Here is what I remember about our Christmas decorations when I was growing up.
- The mantel was always the focal point for my grandmother's Christmas decorating. The stockings hung from it; Santa Claus, poinsettias, and Christmas cards sat atop it; and my grandmother always wrote something in lipstick across the mirror.
- She always decorated around the front door with cedar branches and multi-colored lights (the big bulbs that you can hardly find anymore). When we lived at 2717 W. 42nd St., the cedar came from our own tree. After we moved in 1963, for a couple of years Mom was still able to collect cedar from the tree at the old house to decorate the front door of Big Mom's house.

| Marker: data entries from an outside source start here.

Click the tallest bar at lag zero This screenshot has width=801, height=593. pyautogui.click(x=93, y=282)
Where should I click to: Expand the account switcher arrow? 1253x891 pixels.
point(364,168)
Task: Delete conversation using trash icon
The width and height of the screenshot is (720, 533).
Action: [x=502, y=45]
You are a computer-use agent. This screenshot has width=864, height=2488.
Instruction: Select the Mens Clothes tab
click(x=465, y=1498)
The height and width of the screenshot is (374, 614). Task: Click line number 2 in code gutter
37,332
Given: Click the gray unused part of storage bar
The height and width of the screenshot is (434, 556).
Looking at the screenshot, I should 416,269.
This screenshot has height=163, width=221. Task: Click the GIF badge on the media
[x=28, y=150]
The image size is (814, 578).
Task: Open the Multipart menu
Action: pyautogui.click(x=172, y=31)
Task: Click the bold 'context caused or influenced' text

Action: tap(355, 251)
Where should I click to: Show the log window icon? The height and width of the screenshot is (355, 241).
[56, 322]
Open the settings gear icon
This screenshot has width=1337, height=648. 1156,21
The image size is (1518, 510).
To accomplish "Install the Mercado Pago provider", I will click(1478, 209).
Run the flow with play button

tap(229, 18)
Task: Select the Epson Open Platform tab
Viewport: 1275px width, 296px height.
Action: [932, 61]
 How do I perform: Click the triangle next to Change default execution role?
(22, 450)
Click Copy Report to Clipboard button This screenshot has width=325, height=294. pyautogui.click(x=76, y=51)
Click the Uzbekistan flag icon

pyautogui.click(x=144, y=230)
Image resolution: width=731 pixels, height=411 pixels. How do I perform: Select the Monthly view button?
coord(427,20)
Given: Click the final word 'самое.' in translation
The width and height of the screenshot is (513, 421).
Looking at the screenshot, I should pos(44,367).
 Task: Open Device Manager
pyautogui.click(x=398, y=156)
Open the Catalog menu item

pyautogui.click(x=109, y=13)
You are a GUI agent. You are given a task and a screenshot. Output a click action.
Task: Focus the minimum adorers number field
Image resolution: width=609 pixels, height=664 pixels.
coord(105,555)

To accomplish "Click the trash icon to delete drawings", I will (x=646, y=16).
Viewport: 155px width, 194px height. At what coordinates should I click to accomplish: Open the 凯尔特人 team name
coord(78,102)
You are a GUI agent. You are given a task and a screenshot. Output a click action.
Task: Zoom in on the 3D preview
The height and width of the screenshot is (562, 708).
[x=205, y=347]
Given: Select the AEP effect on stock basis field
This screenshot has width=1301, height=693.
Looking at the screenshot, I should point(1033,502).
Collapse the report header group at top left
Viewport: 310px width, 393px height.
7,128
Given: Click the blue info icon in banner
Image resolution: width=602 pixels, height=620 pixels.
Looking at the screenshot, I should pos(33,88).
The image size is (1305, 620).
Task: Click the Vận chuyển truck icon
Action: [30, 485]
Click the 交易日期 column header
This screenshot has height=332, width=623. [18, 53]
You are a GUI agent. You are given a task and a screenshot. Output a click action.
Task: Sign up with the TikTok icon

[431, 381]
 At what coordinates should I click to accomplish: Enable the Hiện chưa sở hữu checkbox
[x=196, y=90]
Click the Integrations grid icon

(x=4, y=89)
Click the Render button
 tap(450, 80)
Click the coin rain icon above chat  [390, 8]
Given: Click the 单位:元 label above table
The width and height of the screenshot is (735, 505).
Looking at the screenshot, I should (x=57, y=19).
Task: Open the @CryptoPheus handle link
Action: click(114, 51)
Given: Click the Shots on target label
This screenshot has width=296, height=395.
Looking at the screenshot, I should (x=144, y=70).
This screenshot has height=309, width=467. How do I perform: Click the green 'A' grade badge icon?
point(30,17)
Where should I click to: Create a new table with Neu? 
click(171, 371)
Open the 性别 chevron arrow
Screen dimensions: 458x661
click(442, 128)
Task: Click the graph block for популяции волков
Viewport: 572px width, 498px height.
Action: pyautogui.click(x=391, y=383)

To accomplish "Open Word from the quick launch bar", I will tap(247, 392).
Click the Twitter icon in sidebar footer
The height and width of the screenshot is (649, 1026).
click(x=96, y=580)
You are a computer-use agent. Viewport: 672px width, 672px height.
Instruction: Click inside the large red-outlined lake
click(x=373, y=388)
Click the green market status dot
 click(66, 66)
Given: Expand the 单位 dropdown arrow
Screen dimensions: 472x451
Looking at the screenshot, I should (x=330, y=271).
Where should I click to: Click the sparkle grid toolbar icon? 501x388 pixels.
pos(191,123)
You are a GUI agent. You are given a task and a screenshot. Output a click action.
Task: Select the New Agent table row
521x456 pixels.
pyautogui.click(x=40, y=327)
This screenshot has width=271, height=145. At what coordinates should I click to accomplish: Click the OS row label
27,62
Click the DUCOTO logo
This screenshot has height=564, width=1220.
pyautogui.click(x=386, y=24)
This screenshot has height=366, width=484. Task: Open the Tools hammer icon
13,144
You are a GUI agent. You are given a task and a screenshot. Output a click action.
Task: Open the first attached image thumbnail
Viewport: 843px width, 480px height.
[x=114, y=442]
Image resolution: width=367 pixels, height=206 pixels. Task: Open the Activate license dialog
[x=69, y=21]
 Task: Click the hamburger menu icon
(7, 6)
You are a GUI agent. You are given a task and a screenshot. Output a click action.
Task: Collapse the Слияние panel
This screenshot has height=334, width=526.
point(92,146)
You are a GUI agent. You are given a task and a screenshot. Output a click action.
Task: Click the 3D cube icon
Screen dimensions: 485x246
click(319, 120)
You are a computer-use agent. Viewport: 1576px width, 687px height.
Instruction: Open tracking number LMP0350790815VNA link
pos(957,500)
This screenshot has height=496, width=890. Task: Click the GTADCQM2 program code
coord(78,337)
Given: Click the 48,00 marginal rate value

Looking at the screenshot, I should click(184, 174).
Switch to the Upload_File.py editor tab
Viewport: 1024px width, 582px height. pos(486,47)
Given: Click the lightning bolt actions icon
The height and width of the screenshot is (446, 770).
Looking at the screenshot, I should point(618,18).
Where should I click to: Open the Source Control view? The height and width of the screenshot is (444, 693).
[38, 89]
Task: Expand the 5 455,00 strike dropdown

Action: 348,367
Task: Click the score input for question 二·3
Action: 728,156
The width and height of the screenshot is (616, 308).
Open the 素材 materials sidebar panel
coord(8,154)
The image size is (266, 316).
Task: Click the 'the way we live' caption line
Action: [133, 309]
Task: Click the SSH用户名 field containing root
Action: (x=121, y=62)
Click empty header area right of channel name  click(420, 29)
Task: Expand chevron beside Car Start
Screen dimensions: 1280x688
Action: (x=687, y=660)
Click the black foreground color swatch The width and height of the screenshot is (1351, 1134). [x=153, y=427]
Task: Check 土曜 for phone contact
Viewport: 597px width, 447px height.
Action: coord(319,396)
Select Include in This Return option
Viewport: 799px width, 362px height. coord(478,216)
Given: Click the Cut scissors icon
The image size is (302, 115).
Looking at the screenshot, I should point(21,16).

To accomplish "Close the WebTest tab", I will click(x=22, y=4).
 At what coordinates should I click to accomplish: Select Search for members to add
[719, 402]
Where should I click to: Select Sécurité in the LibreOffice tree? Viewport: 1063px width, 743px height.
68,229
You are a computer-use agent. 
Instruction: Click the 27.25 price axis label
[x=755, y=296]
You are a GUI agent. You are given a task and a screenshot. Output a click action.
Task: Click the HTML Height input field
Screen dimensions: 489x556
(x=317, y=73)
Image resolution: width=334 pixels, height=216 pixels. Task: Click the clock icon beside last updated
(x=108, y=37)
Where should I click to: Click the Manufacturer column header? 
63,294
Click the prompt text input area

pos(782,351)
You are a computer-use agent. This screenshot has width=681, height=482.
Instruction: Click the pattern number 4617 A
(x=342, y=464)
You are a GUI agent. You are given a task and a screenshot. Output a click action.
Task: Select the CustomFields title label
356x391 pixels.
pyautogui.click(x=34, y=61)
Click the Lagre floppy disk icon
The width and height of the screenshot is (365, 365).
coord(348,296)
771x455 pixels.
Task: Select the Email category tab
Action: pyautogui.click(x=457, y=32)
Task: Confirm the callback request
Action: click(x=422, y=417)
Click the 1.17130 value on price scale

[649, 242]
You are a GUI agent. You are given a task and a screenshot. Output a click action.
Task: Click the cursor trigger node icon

- We always had a real Christmas tree. It smelled like a real tree, and it shed like a real tree. No wimpy Christmas tree stand for us! Our tree stood in a bucket of rocks and had to be watered often so it wouldn't dry out before the big day. I really don't remember the ornaments, but we had tinsel and big-bulbed lights with reflectors. I still have this tree topper that we sometimes used, but it's too sad-looking now to top my tree.
- My grandmother also put up another tree, a small silver one that Uncle Mack brought home from the shoe store where he worked as a young man. She usually decorated it with ornaments all of one color, and I remember that she often used pink. That may be where my pink Christmas ornament came from. Our television set was so big in those days (not the screen, just the cabinet) that the tree usually sat on top of the TV.
- We had a small ceramic tree with imitation pine needles and lights. I don't remember where my grandmother put it on 42nd St., but at Big Mom's house it sat in the window above the kitchen sink. One year my cousin Debbie burned her finger when she touched one of the lights.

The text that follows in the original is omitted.